#### Exercise requirements:
When you reach the line with "Screen dimensions: 800x576" in the data below, begin printing lines exactly, and stop once the line with "1080x559 pixels." has been printed.

#### Material for the task:

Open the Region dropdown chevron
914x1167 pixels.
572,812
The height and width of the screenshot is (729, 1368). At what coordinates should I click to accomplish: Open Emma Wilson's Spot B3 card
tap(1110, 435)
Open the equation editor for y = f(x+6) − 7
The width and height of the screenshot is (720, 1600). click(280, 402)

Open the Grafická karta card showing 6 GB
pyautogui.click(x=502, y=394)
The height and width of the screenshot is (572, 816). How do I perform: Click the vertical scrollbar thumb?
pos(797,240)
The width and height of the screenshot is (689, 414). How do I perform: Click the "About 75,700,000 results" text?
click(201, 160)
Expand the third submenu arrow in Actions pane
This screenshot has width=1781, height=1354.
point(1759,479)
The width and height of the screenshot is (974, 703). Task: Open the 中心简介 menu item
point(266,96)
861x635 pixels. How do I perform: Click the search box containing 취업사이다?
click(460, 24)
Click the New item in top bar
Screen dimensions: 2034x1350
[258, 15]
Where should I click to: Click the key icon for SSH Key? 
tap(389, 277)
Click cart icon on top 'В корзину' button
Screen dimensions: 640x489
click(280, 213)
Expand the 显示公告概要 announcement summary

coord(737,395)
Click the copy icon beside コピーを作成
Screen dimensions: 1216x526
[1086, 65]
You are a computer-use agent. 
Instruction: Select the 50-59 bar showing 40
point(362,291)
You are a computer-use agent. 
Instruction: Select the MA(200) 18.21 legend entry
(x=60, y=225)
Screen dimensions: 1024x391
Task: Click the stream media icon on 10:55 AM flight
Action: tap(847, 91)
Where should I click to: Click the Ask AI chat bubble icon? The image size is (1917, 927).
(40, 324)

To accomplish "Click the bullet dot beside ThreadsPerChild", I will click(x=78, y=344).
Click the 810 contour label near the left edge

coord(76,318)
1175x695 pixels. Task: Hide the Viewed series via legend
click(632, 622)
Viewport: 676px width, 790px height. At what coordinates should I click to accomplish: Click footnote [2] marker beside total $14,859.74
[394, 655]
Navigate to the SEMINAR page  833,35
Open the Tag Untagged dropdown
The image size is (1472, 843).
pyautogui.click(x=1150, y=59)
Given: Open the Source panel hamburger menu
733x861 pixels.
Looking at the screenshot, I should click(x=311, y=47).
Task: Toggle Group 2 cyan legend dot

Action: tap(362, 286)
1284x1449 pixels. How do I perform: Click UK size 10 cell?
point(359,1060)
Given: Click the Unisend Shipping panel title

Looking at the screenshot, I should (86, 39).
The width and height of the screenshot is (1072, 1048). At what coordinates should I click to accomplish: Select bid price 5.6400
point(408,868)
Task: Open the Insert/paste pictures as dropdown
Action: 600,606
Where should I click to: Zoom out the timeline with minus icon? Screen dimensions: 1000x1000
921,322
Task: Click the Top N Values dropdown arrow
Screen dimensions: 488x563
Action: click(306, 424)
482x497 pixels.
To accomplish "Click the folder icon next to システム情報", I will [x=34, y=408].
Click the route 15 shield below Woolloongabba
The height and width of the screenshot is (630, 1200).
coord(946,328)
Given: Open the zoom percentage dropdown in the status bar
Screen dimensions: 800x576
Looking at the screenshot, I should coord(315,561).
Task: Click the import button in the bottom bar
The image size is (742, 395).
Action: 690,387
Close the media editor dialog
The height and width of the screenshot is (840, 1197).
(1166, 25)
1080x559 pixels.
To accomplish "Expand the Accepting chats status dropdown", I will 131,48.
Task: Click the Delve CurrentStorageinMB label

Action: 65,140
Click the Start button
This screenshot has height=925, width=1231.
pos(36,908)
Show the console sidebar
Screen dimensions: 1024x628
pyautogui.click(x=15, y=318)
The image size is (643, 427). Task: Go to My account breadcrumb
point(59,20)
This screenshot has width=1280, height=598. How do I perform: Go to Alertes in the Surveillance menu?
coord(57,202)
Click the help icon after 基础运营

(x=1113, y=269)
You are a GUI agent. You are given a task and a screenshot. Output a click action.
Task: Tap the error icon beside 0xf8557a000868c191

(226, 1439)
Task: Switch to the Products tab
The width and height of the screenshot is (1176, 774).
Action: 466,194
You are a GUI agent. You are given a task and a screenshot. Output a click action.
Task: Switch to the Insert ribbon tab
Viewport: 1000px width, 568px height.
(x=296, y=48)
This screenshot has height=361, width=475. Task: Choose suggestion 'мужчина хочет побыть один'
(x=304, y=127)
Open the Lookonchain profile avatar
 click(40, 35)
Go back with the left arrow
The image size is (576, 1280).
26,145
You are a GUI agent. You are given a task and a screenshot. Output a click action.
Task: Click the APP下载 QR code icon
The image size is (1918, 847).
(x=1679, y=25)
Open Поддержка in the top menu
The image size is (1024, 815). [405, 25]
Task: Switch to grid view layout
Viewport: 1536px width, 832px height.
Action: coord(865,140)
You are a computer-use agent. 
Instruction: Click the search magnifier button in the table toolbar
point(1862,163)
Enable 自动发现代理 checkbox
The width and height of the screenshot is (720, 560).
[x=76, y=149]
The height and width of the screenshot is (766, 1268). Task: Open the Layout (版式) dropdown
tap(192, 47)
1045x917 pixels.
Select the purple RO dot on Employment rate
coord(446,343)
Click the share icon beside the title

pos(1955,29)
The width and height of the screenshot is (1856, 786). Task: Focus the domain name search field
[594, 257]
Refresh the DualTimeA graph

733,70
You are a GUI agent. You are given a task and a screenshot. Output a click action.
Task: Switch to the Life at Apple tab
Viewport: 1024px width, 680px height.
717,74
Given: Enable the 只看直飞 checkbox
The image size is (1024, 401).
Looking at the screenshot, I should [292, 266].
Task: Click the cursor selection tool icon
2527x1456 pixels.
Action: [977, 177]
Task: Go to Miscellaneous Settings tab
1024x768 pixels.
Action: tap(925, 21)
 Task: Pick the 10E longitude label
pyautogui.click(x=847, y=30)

#### Task answer:
Screen dimensions: 800x576
Looking at the screenshot, I should coord(315,561).
Task: Click the import button in the bottom bar
The image size is (742, 395).
Action: 690,387
Close the media editor dialog
The height and width of the screenshot is (840, 1197).
(1166, 25)
1080x559 pixels.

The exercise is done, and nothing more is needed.